A PRACTICAL APPROACH FOR SIMULATING SOLUTE TRANSPORT IN FRACTURED TILL

Hydrogeologists frequently encounter the problem of simulating solute transport through fractured till in glaciated terrains.  Despite strong evidence that fractures control solute transport in till, and the availability of modeling tools, relatively few studies apply models to the fractured till problem.  We hypothesize that the avoidance of such models results from either the perceived burden of obtaining input parameters or a lack of knowledge about these models.

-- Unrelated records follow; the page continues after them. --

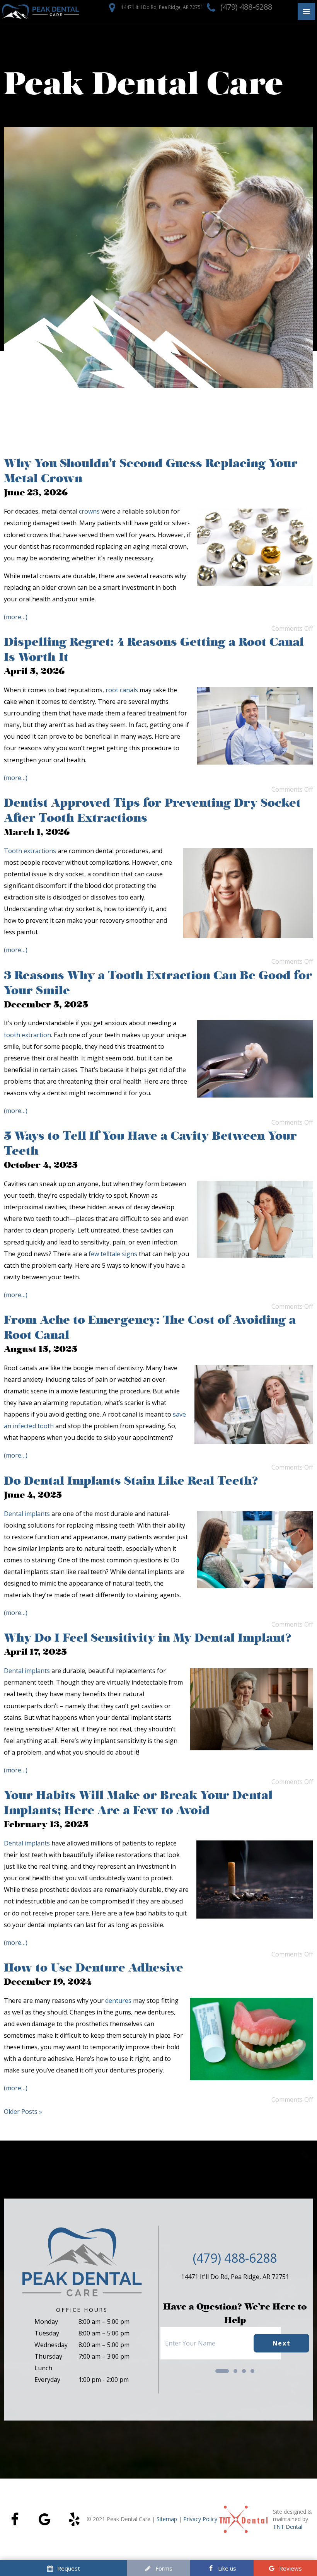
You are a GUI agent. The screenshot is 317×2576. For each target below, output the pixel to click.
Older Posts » (23, 2111)
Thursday (48, 2356)
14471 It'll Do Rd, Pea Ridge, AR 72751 (161, 7)
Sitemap (167, 2519)
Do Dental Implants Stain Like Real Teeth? (131, 1480)
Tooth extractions (30, 851)
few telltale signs (113, 1254)
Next (281, 2343)
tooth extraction (27, 1035)
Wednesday (51, 2344)
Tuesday (46, 2333)
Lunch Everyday (47, 2374)
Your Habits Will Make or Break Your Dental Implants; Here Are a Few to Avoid (138, 1802)
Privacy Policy (200, 2519)
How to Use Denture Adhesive (93, 1967)
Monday (46, 2321)
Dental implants (27, 1513)
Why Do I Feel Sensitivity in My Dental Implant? (149, 1637)
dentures (118, 2000)
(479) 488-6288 (245, 7)
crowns (89, 511)
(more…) (15, 617)
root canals (122, 690)
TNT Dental (287, 2526)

In this study we demonstrate how transport parameters for fractured till may be obtained, and how they may be used to construct solute transport models.  Eight till units in Iowa (from depths of 1 to 27.5 m) and three conservative tracers (Br^-, PFBA, and PIPES) were evaluated.  Critical parameters included bulk hydraulic conductivity (K_b) calculated by Darcy’s Law; fracture spacing (2B) measured in the field; fracture aperture (2b) estimated using the Cubic Law; and the effective diffusion coefficient (D_e) estimated using radial diffusion cells.  Values of K_b ranged from 7.7 x 10^-10 to 3.8 x 10^-5 m/sec; 2B ranged from 3.8 to 17.4 cm; 2b ranged from 4.0 x 10^-6 to 1.1 x 10^-4 m; and mean values of D_e were 5.6 x 10^-10 (Br^-), 2.9 x 10^-10 (PFBA), and 1.3 x 10^-10 m²/sec (PIPES).

The input parameters were used to construct three classes of models – the Mobile-Immobile Model (MIM), the Parallel-plate Discrete Fracture Model (PDFM), and the 3-Dimensional Discrete Fracture Model (3-D DFM).  The results from the models were then compared to breakthrough curves (BTCs) generated in the laboratory.  Model predictions of Br^- were not significantly different between the models (a=0.01); however, the 3-D DFM was more accurate than the MIM or PDFM when predicting PFBA and PIPES BTCs.  For longer timescales and transport distances typical of field-scale investigations, the MIM is likely to be accurate, efficient, and easy to construct.  To demonstrate this, a transient, 2-dimensional version of the MIM was expanded to the field-scale using MODFLOW and MT3DMS.  This study demonstrates that the input parameters and computer tools available to the hydrogeologist make simulation of solute transport through fractured till both practical and informative.